Objective: Copy the records from the line with "The width and height of the screenshot is (779, 633)." to the line with "(x=615, y=612)", swapping "Annuler" for "Cancel" and leaving everything else the same.

— Begin Extracted information —

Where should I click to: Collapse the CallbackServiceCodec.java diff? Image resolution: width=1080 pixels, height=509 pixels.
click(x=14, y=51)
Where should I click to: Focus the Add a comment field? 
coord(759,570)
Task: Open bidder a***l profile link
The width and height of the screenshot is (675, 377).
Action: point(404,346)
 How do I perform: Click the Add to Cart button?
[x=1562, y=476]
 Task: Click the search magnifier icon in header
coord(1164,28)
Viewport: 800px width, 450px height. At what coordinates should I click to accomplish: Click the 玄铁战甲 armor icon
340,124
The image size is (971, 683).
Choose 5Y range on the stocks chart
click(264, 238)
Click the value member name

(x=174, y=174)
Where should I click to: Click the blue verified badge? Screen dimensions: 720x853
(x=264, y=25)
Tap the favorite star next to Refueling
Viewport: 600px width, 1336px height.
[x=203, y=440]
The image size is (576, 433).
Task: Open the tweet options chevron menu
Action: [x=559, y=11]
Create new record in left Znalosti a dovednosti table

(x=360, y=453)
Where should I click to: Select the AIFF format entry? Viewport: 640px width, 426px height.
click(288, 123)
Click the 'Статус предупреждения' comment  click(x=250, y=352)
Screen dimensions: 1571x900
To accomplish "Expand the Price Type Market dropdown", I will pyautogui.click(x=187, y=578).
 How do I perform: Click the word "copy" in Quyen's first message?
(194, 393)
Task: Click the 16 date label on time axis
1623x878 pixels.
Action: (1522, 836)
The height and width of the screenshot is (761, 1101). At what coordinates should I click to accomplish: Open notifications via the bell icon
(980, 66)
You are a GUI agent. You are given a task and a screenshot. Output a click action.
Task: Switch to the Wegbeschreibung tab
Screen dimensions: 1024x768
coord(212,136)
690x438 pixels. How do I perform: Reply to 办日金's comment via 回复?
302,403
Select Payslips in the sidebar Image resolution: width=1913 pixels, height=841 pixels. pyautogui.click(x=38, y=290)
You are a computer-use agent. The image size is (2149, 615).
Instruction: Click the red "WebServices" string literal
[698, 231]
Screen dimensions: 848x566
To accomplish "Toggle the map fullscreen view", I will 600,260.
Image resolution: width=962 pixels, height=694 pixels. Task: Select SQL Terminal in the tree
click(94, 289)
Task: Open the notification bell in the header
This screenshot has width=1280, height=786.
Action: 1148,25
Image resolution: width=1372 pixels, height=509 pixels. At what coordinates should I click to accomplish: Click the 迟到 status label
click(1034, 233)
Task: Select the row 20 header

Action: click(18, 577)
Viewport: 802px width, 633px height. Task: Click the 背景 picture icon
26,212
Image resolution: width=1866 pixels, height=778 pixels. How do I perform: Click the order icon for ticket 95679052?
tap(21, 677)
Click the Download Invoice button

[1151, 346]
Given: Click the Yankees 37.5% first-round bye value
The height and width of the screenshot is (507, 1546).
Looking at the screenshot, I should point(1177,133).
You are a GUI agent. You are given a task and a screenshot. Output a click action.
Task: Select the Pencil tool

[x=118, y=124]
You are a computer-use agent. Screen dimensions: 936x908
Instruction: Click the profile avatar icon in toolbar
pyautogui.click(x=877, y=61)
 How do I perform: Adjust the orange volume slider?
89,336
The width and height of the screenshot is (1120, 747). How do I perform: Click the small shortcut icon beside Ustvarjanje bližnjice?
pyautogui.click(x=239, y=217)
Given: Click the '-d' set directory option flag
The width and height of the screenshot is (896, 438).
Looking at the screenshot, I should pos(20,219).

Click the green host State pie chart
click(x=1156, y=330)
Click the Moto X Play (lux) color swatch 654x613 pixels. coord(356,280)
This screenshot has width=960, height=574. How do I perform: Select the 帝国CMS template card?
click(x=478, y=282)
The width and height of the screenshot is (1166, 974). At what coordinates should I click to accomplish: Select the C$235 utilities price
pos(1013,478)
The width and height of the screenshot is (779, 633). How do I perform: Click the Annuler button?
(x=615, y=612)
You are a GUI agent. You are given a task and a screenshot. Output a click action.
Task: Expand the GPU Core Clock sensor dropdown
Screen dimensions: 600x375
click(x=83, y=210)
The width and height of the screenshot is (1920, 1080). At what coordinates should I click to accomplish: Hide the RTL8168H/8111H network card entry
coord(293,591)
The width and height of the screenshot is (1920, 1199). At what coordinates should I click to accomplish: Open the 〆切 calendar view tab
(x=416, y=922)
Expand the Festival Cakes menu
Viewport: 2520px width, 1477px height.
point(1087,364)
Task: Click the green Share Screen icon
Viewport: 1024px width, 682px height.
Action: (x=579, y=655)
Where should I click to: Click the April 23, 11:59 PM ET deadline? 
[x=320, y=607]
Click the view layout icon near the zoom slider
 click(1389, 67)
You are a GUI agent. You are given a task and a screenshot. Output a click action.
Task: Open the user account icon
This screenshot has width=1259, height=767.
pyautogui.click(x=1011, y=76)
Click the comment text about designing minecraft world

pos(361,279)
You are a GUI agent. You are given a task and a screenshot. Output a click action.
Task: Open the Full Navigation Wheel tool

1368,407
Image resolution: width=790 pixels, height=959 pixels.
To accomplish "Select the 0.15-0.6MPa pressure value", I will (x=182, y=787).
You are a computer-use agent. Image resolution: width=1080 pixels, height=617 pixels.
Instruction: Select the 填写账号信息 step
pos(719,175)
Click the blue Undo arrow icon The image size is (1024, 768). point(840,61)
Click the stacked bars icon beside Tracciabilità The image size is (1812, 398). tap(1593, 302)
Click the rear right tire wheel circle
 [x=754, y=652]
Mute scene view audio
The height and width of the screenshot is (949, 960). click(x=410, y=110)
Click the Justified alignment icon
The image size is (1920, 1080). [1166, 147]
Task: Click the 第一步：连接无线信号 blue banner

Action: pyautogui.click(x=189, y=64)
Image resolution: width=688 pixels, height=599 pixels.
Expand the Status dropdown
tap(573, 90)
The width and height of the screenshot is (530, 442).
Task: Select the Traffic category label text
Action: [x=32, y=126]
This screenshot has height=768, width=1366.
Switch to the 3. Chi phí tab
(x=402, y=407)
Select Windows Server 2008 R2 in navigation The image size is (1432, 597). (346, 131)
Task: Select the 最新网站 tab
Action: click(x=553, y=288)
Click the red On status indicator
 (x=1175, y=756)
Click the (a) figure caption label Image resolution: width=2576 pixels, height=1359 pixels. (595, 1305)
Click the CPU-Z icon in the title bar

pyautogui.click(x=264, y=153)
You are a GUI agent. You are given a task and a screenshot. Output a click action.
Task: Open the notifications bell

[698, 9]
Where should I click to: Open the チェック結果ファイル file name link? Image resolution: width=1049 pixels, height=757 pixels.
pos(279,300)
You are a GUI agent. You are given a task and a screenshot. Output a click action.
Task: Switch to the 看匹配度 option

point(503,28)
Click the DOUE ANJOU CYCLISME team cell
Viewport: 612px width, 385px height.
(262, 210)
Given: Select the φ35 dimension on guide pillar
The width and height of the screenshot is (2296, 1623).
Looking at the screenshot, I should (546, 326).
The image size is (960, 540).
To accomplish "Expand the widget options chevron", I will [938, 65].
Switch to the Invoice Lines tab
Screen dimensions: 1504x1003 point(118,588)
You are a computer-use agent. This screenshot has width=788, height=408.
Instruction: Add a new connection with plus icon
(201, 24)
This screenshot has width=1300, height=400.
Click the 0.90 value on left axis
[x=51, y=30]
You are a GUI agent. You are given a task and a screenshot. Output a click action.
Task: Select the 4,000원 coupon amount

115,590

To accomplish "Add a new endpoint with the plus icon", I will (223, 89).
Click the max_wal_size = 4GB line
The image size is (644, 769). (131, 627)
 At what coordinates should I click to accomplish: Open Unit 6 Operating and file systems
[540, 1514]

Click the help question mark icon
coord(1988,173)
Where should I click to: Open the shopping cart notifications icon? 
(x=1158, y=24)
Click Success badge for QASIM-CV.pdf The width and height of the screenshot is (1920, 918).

— End Extracted information —

Finished answer:
The width and height of the screenshot is (779, 633). How do I perform: Click the Cancel button?
(x=615, y=612)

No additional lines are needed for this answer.